Garth Weiser

TV Keith (2008)

Acrylic and gouache on canvas
93 inches by 83 inches

Located on Hall of Fame Level, Owners Club

Garth Weiser strips painting down to the basics. TV Keith (2008) is a large, abstract canvas from which color has been almost entirely eliminated. The same goes for the free-form gestures that ordinarily provide evidence of the artist’s touch and typically give abstract art its hand-made originality. In the young New York-based painter’s no-nonsense canvas, the shapes are common, the lines are precise, and the composition is rudimentary, a nearly symmetrical division of top and bottom, left and right, circles and rectangles.

Despite the reductive format, Weiser’s work is anything but limited. This deceptively simple image is equally engaged with the materials and techniques of its construction, the world around it, and the history of Minimalist abstraction. It makes room for fascinating reflections about painting’s capacity to multitask, to be not only many things to many people, but to be many things to individual viewers, all at once.

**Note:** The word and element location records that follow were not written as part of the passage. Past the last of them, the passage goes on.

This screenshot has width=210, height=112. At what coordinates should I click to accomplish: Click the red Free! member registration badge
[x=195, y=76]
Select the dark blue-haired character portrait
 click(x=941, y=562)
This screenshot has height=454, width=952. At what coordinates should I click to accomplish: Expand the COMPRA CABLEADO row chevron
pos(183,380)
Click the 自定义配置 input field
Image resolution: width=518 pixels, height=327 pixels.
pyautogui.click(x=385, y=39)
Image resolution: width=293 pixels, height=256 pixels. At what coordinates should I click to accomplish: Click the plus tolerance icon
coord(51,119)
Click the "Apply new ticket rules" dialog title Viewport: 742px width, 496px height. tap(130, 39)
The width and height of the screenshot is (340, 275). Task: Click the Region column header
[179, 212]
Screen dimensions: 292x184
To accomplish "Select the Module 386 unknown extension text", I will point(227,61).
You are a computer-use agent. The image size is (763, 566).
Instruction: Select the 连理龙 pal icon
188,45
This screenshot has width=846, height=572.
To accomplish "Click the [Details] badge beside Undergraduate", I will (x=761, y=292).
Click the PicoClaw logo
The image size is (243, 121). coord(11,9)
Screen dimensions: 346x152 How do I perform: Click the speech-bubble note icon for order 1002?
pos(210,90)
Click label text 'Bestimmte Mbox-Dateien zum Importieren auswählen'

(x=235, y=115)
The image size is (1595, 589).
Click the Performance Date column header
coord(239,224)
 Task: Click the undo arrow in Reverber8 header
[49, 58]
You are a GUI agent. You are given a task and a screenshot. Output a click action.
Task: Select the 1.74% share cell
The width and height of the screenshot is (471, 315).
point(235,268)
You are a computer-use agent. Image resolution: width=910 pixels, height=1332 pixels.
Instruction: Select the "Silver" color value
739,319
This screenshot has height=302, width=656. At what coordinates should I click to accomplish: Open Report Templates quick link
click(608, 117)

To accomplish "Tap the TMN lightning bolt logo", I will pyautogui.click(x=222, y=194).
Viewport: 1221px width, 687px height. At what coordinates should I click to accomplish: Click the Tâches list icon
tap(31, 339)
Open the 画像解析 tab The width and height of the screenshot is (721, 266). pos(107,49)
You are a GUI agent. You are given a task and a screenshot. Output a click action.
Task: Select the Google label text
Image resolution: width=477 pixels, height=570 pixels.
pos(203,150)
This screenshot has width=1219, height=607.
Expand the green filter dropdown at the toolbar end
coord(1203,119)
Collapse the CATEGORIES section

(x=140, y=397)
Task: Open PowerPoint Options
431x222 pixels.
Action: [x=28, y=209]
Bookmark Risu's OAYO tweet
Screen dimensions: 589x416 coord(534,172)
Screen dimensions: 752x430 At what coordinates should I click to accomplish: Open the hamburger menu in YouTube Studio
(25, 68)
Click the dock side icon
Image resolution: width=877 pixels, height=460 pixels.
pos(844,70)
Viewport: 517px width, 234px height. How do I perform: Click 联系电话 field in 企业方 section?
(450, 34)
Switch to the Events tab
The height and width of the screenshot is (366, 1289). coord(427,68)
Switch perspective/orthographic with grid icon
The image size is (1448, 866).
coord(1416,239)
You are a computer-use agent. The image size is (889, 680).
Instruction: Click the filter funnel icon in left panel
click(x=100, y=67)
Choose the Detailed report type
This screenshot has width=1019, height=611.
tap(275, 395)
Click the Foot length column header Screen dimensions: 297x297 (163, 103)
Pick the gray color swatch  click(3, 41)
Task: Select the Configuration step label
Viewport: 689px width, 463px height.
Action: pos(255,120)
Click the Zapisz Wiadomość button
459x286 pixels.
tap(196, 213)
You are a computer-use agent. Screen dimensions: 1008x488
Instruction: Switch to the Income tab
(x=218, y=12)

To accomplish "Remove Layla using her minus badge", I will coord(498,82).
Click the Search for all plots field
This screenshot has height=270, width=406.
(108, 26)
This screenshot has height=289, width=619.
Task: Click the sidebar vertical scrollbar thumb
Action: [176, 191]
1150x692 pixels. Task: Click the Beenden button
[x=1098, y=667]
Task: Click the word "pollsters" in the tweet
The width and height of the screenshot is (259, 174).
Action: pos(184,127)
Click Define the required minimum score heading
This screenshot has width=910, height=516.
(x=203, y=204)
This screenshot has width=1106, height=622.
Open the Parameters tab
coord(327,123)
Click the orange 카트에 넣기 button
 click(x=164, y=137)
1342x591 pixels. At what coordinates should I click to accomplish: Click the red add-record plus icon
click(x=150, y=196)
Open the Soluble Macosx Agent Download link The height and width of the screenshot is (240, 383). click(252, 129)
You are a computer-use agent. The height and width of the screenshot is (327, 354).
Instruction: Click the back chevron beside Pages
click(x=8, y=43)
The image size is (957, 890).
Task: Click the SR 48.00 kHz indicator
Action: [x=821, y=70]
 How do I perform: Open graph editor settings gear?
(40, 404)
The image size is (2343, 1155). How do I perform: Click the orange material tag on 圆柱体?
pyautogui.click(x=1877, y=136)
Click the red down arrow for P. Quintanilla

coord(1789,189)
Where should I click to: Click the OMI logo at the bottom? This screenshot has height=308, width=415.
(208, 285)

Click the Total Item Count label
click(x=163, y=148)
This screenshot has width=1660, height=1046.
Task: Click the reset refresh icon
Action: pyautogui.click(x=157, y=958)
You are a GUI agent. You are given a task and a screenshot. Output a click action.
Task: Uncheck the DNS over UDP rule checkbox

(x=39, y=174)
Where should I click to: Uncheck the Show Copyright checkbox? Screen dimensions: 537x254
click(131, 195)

To apply paint, Weiser uses brushes, palette knives, and spray guns. Some parts of his image are atmospheric, others are flat expanses, and still others appear to be three-dimensional, jutting forward like a steely cone, or overlapping like a target’s concentric rings. The line that divides the airy top of the painting from its rock-solid bottom recalls the horizon of wide-open spaces and evokes the landscape of Montana, where Weiser was born. The stylized simplicity of corporate logos and the crisp efficiency of graphic design play important roles in Weiser’s multilayered work, which also recalls the test patterns and static that often appeared on TV screens in the days before the world went digital.